ÖTV indirimi sonrası bütün tarafların bu fırsatı değerlendirme yoluna gittiğini, vatandaşların ertelenmiş veya ileride olabilecek talebi yerine getirmeye yöneldiğini anlatan Aybar, satış kanallarında da hareketlilik başladığını hatırlattı.
Araçlar satıldıkça yerine konacak yenileri için
üretim hatlarına talimatlar gitmeye başladığını, dolayısıyla üretim hatlarında işçilerin bir kısmının işbaşı yaparak yeniden yoğun üretim faaliyetine girdiklerini anımsatan Aybar,
Anadolu Ajansı muhabirine yapılan ölçümlere göre yan sanayi
siparişlerinin önemli miktarda arttığını, mart ayının ikinci yarısının, ilk yarısından 5 kat daha fazla satış getirdiğini anlattı.
Bütün bunlar olurken, “
stok kalmadı”, “hani bu stoklar çoktu?”, “nerede bu stoklar?” şeklinde yorumlar çıkmaya başladığını anlatan Aybar, şöyle devam etti:
“Geçtiğimiz hafta sonu yapılan
sektördeki genel taramada, 95 bine yakın stok çıktı, stok var. Stoklar bu seviyeye 151 binden düştü. Demek ki sektör stoksuz değil, hiçbir zaman da stoksuz olması beklenemez.

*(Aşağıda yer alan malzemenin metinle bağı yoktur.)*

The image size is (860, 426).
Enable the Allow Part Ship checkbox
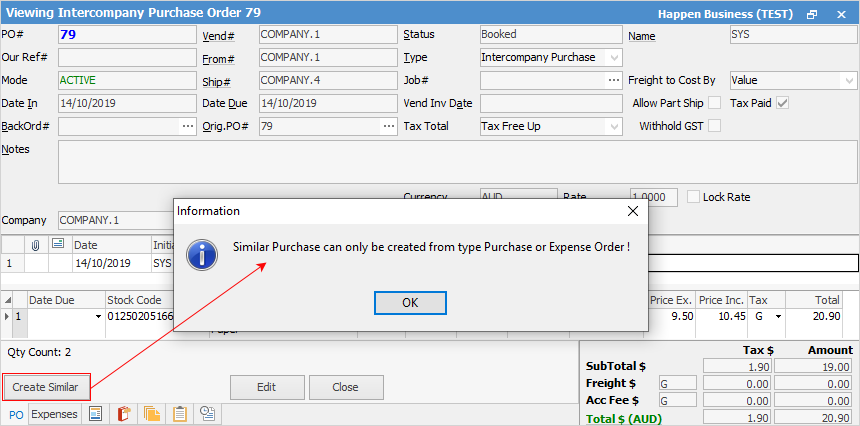[x=714, y=103]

Ama ne oluyor? Diyelim ki bir manav dükkanına gidiyorsunuz,
portakal arıyorsunuz, o portakaldan yok. Başka tür portakal ve mandalinalar var,
elma var,. Ama siz onu istiyorsunuz, o portakal da olmayınca stok bitmiş olmuyor tabii ki. Sadece onun stoku bitmiş oluyor. Böyle bir
manzara söz konusu oldu.
Yine bir başka gerçek; serbest rekabet içinde olan
ülkemizde herkesin kendi hesabına, kendi yapısına bağlı olarak değişecek şekilde stokta kalmayan araçların yenisi gelirken belli
maliyetler ortaya çıkmaya başladı. Bunun temelinde de kur farkı yatıyor.”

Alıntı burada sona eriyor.